Have you performed any rituals, burning sage or doing anything mystical in there or is it just like a tent situation for you?
Sage has been burned for sure and meditation and self-gratitude of the coming together with 3 solo nights have gone down. Every time I see it from a distance or when I’m inside it I have the best feeling. I want it somewhere permanent for sure. I want to do a Mega Skateboard Pyramid one day.
I can say this: imagine what it's like for you as a skater if a collection of nearly all the boards you've ever used and collected over 25 years of your life come together like this. That should help you imagine what it feels like to be inside. I like to think of it as a wormhole of jigsaw skateboard pieces in a constant moving motion picture once immersed inside - of skateboarding and travel and fun times and memories all pointing to the stars, (laughing)…
Is it warm and comfortable? Obviously your answer is going to be relative given the fact that I once caught you sleeping in a tree – but say, how comfy is it in comparison to your normal tent set-up?

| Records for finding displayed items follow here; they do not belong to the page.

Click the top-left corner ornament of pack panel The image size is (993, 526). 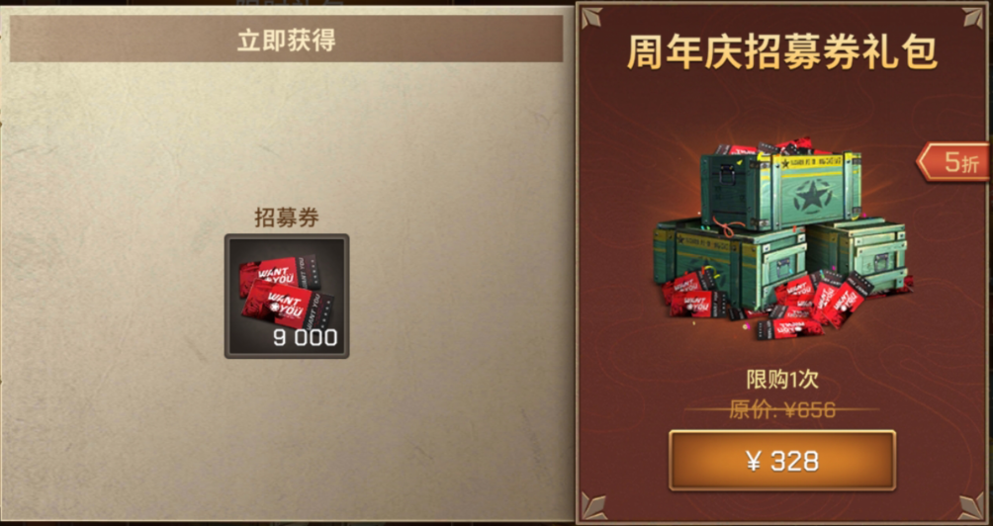coord(592,18)
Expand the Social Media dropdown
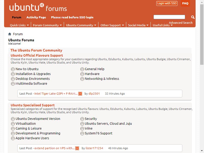This screenshot has width=204, height=153. coord(138,25)
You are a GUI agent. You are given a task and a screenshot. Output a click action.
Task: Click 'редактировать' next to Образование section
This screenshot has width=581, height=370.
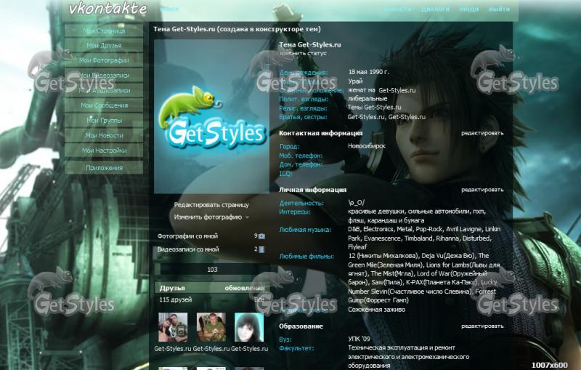point(482,326)
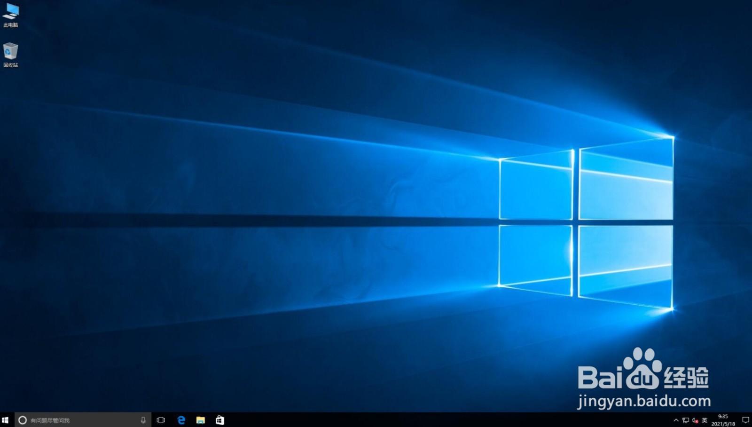Launch Microsoft Edge from the taskbar
Viewport: 752px width, 427px height.
coord(181,420)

Ha! I've slept in many a tree and haven't fallen out yet. It’s comfortable in here for sure but I didn't fall asleep the first night! I couldn't close my eyes. Honestly. For me to think of how many times I've slept in a tent and for all those times leading up to this, it's something else to sleep inside this thing. This is by far the best! It’s definitely a better view than the visual ceiling of a tent, that’s for sure. The ground is flat and soft and comfortable although a sleeping bag and plenty of tea on the boil is a must this time of the year…
Have people seen it or did you deliberately build it somewhere away from prying eyes?

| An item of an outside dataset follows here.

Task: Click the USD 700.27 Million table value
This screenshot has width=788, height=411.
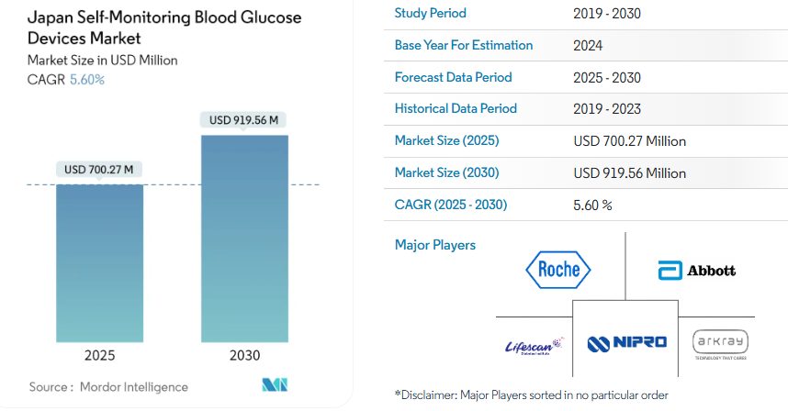Action: (629, 141)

The only passing people have been farmers, cyclists, runners and shooters and they all smile and wave when they pass by it. Lawrence, the owner of the farm, has kindly let me have it there until the snow comes. I plan on staying in it again for sure!
You’ve been out recently planting trees – is this to offset the amount of wood you’ve used making the tee pee and through skating? Or is it a job?
(Laughs), it’s amazing how the timing of that came around. I told my friend Tom, (who runs ‘Durham Trees’) a few months back that if he ever needed a helping hand that he could contact me and just after finishing the skate structure he did. The timing was spot on. I'm travelling to Bulgaria soon (Jimmy is actually there as you read this - Ed) so the extra cash is appreciated - but to be honest, the pleasure I get from working with trees is by far better than the money I get for doing it.
So what’s the future for this thing as far as what happens next? Have you considered trying to get it classed as art, (which it clearly is) and moved to a gallery, or do you have your own plans for it?
I have permission to have it standing for a few months yet. I can't wait until it snows. Visually it's gonna look sick!
Would you sell it to a gallery or collector if you got an offer?
It's definitely worth having it in a permanent place somewhere but not for a few years to come yet; I want it to be twice as high with two levels inside before that happened. I wouldn't sell it: Too many good memories and priceless vibes.
If you had a choice of an ideal living scenario, what would it be? You don’t seem to be that concerned about the traditional bricks and mortar vision to be honest…
A mountain high with used skateboard living quarters, with like-minded tribesmen and tribeswomen, which could only be reached by Gyrocopter or extreme climbers…
Does the rule – “Keep your mind on that shit you want, and off that f*cking shit you don’t!" still apply?
Of course it does.
Attract magnetic jigsaw pieces of your own radness to come together into a moving picture forever!